Alejandro Zambra’s Multiple Choice is a novel in the form of a multiple choice exam. (Highly recommended—it’s a reading experience unlike any other.)
Given this precedent, I format my thoughts below as questions from an as of yet unwritten exam-novel. I don’t know the answers, you might.
Question:
Each language has a number of phonemes (distinct sounds).
Define a phonetic complement of a language to be all the sounds not used by that language.
- Are there languages living in the phonetic complements of each other?
- If not, is it possible to construct a meaningful language in the phonetic complement of any given existing language?
- If so, given a sufficiently well-defined framework of phonemes achievable by the human vocal apparatus, can we construct a set of pairwise disjoint languages that completely exhaust all possible phonemes?
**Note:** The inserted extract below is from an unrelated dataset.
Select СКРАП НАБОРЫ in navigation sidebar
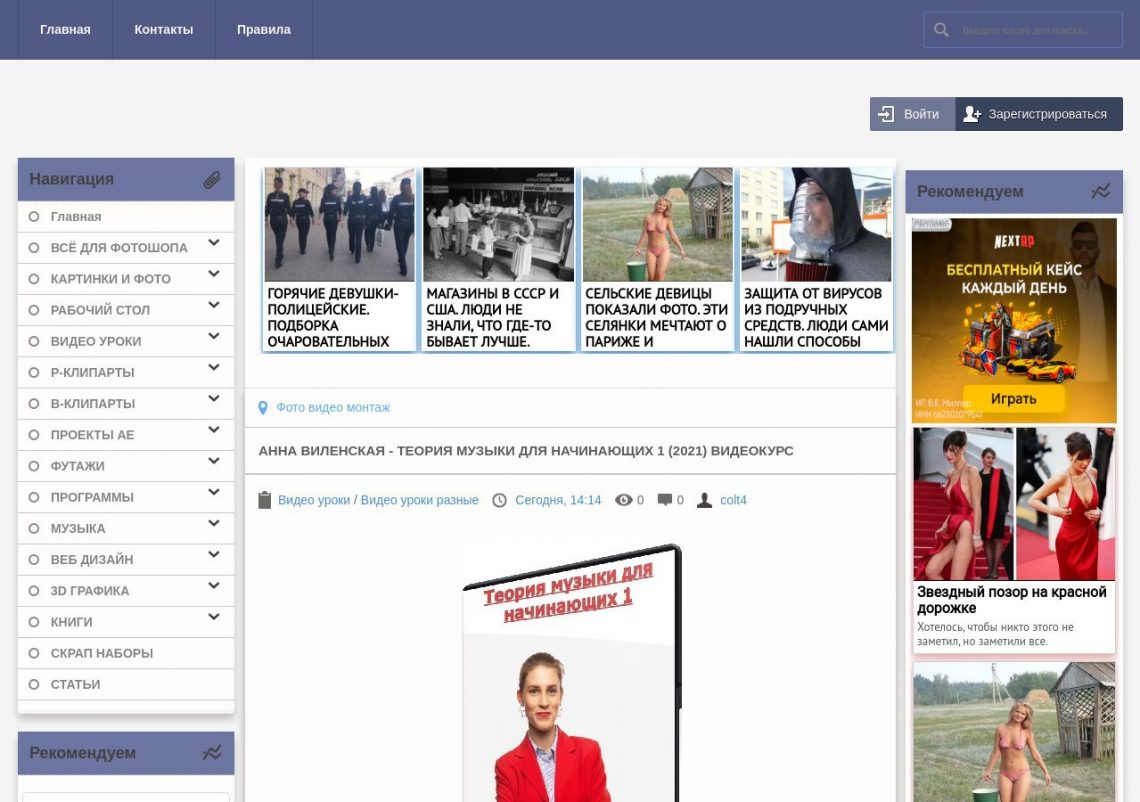 102,653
Rider: Each language has a number of morphemes (smallest meaningful units of language). If the morpheme complement at a given time t (we have to freeze time as languages evolve) is defined to be the collection of unused morphemes of that language, how would you go about constructing a new language using the same phonemes but contained in the morpheme complement?
Explain.
This is part of a series of short holiday posts that are mostly excerpts and thoughts from my literary diary. Here is what a “usual” post on Quiver Quotes looks like: Life Without Parenthesis …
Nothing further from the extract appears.